Real Statistics Data Analysis Tool: The Real Statistics Resource Pack provides the Correlation data analysis tool. This tool calculates the Pearson’s, Spearman’s (rho) and Kendall’s (tau) correlation coefficients, as well as various versions of a one-sample correlation test.
Pearson’s Example
Example 1: Repeat Example 1 of Correlation Testing via the t Test (regarding Pearson’s correlation) using the Correlation data analysis tool.
To use this tool, press Ctrl-m and select Correlation from the menu of choices that appears.

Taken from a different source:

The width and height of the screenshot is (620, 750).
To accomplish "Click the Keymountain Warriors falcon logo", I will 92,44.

Fill in the dialog box that appears as shown in Figure 1 and press the OK button.
Figure 1 – Correlation data analysis tool dialog box
The output for the two-tailed test is shown on the right side of Figure 2 (starting at cell J3). The output contains the Pearson’s, Spearman’s and Kendall’s correlation coefficients (cells K5, K6 and K7). In addition, both the two-tailed t-test and normal test using the Fisher transformation are displayed where the hypothetical population Pearson’s correlation ρ = 0.

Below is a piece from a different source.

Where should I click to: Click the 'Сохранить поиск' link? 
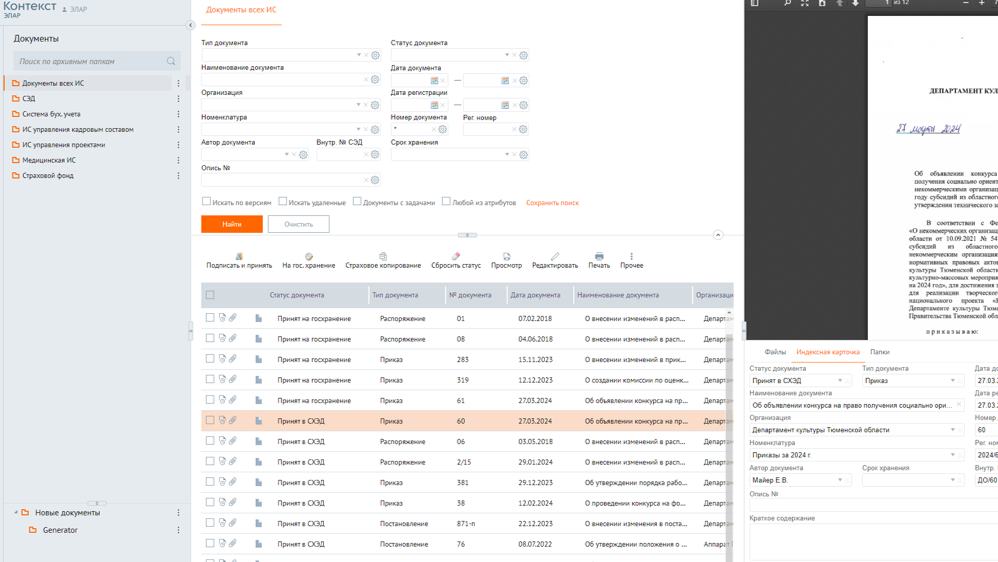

If you want to conduct a one-sample correlation test where ρ is equal to some value that is not zero, you would simply perform that same steps as described above and then change the value in cell N11 to this value. In this case, you would need to ignore the results of the t-test since they would not be accurate.
You can also change the value for alpha and/or the number of tails, and the output values will change automatically.

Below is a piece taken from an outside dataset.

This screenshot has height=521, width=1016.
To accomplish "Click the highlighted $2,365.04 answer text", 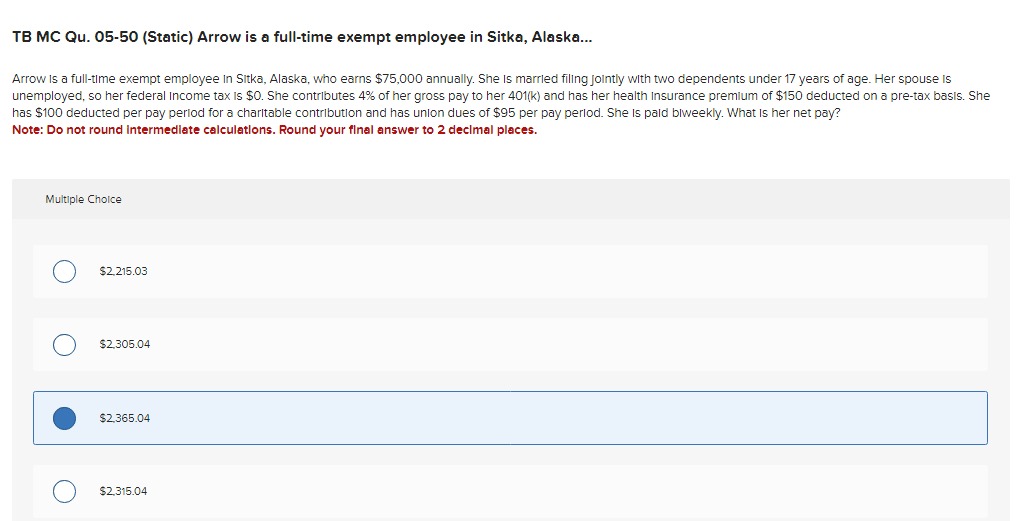I will (124, 418).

Figure 2 – Correlation data analysis (Pearson’s)
Spearman’s Example
Example 2: Repeat Example 3 of Spearman’s Correlation using the Correlation data analysis tool.
Press Ctrl-m and select Correlation as before, but when the dialog as in Figure 1 appears, select the Spearman’s option. The result is shown in Figure 3.
Figure 3 – Correlation data analysis (Spearman’s)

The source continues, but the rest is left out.